When the blessed Apostle made use of the text of this verse and said: “Be angry, and do not sin,” he added: “The sun should not go down on your anger, and you should not give room to the devil” (Ephesians 4:26). If it is dangerous to let the sun of righteousness go down on our anger, and if we immediately give room to the devil in our heart when we are angry, why did he previously command us to get angry, when he said: “Be angry, and do not sin”? Does he not clearly mean that you should be angry at your vices and your rage lest you grow dark on account of your wrath and Christ, the Sun of Righteousness, begin to go down in your dusky minds and, once He departs, you offer room in your hearts to the devil?
— But what is to be said of those persons (and this I am unable to mention without shame) on whose implacability even sundown itself places no limits and who draw it out for days on end? They maintain a rancorous spirit against those with whom they are upset and, although they deny orally that they are angry, they manifest the deepest anger by their actions.

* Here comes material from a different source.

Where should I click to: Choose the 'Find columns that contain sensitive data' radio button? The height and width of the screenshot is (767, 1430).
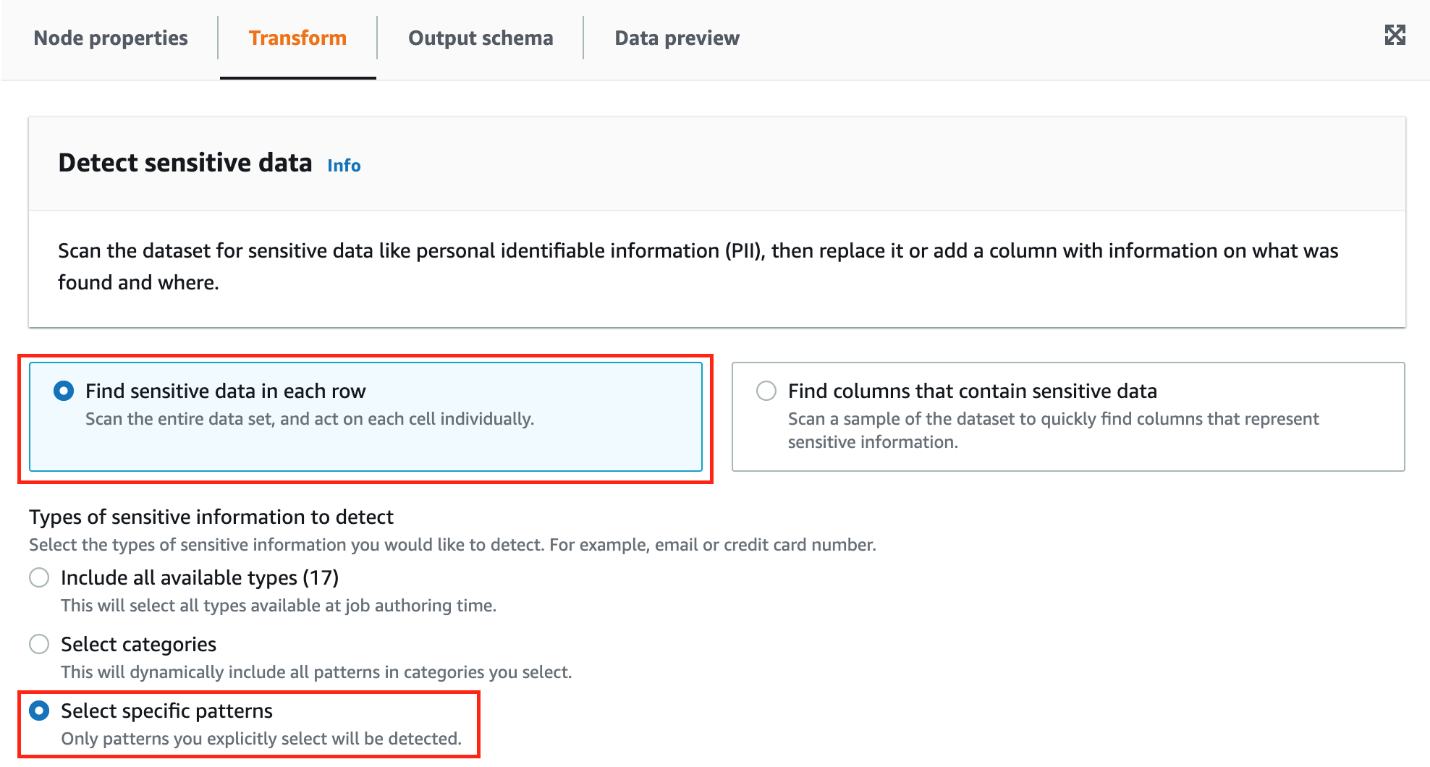(766, 391)
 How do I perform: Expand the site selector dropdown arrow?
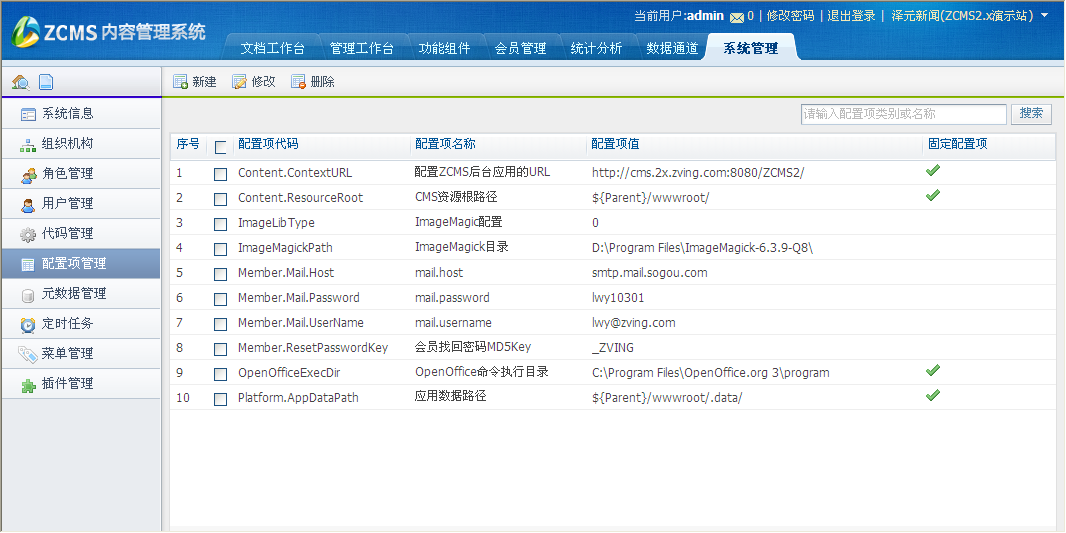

They neither approach them with an appropriate word nor speak to them with ordinary civility, and in this regard they do not consider themselves in the wrong because they do not demand vengeance for their annoyance. Yet, because they do not dare to or at any rate cannot bring it out into the open, they turn the poison of their wrath back to their own destruction, brooding over it in their hearts and in glum silence digesting it within themselves. They do not at once and with strength of mind cast out their bitter sadness; instead they mull it over, and eventually as time goes on they deal with it equably.